I’ve heard that you can eat anything and inject for, but I have to be honest I’ve researched it so much I just don’t feel that is entirely true and will cause fluctuating BG levels which I don’t want.

My logic is if I can reduce my insulin intake safely whilst having a balanced healthy diet surely that’s the best thing to do? Really confused why the NHS don’t advise a low carb diet to type 1s. My DN told me you get a lot of your energy from carbs and that why she wouldn’t recommend it, but then why recommend it for type 2s?

My insulin needs has reduced so much since I’ve gone low carb, I do feel it’s a sustainable long term diet.

For your basal to decrease that significantly you are definitely in a fairly good honeymoon period. Some people are completely off insulin while others have no noticeable honeymoon like myself (diagnosed April 2020).

The way basal insulin works is different to a normal pancreas as a normal pancreas would be able to vary the rate at which insulin is produced according to need but the insulin we inject doesn’t so if you don’t eat at least some carbs then you can go hypo so watch out for that.

The Libre would be good in learning about your metabolism and how your sugars respond to different foods. It’s all about trial and error. Not all carbs are the same: a doughnut and some spicy lentils will do very different things. Some foods might not even raise your blood sugars especially when I’m eating out, if I eat McDonalds I’m usually also walking around so my sugars don’t have a chance to rise and if it goes slightly low later then I just have 1-2 Dextro Energy tablets.

Maybe a lower carb diet yes but I do not personally think keto diets or anything of the sort are quite healthy for you to be honest. You just need to find a balance between meeting your carb needs and controlling your blood sugars. Sometimes I have had bean burgers (no bun) with 40g of carbs and if I inject my insulin before the meal I have gone low due to the fibre in the beans causing slow glucose release so the art of diabetes is knowing when to inject.

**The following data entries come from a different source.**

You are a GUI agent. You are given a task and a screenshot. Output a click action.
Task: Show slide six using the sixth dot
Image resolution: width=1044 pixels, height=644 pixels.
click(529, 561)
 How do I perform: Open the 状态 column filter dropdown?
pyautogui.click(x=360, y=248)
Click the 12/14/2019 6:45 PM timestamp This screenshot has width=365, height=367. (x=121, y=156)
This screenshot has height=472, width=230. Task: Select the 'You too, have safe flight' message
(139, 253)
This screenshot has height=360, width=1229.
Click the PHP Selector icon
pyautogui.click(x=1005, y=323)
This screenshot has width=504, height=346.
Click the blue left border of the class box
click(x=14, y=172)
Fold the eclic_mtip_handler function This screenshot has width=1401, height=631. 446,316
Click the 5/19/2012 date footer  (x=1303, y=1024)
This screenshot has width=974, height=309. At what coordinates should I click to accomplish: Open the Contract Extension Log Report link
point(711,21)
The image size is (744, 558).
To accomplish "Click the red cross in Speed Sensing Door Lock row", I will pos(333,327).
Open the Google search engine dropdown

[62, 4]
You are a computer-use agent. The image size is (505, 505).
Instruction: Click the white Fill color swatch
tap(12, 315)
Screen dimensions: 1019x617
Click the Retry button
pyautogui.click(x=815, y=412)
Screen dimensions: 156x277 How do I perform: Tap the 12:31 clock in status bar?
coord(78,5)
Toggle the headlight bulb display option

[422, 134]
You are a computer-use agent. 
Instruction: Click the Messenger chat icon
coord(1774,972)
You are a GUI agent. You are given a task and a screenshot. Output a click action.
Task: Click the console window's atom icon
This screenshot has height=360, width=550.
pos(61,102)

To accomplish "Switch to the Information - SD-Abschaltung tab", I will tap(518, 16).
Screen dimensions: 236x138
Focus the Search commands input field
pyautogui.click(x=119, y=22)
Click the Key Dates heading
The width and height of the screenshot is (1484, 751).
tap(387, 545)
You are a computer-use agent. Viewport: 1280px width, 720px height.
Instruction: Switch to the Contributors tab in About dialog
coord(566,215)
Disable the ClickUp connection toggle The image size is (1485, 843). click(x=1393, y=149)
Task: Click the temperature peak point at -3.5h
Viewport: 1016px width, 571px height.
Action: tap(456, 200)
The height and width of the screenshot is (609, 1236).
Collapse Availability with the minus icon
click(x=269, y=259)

T2 and T1 are in essence completely different diseases that have been given a common name called diabetes because both is caused by an impaired glucose tolerance. The NHS advice is like that because T1 is not caused by yourself so you cannot fix it but T2 is lifestyle based and can be helped. Insulin resistance (cause of T2DM) can be reduced by losing weight, eating less carbs so you have less insulin spikes and exercising to make your body more sensitive to insulin).

The definition of low carb can change from person to person. When reading scientific publications generally I have seen <130g carbs to be classed as low carb and <50g carbs to be classed as very low carb. If you can do it while getting your 5 a day, your vitamins and minerals then do it
 

Jo162

Member
Messages
13
I don’t have carbs in the day then will have a normal meal with carbs in the evening as my insulin seems to work better in the evening. I don’t take 24U of levemir anymore that was my original doses when I left hospital, which has gradually reduced over 2 months. I’ve taken 6U daily, 3 in the morning and 3 in the night. I have used 2U this morning instead.

I’ve heard that you can eat anything and inject for, but I have to be honest I’ve researched it so much I just don’t feel that is entirely true and will cause fluctuating BG levels which I don’t want.

My logic is if I can reduce my insulin intake safely whilst having a balanced healthy diet surely that’s the best thing to do? Really confused why the NHS don’t advise a low carb diet to type 1s. My DN told me you get a lot of your energy from carbs and that why she wouldn’t recommend it, but then why recommend it for type 2s?

My insulin needs has reduced so much since I’ve gone low carb, I do feel it’s a sustainable long term diet.

They recommend low carb diet to type 2s because they are often overweight. Your BG wont fluctuate if you dont take too much refined sugar, the amount of carbs doesn't really matter as long as you bolus accordingly and avoid refined sugars because they boost your blood sugar really faster.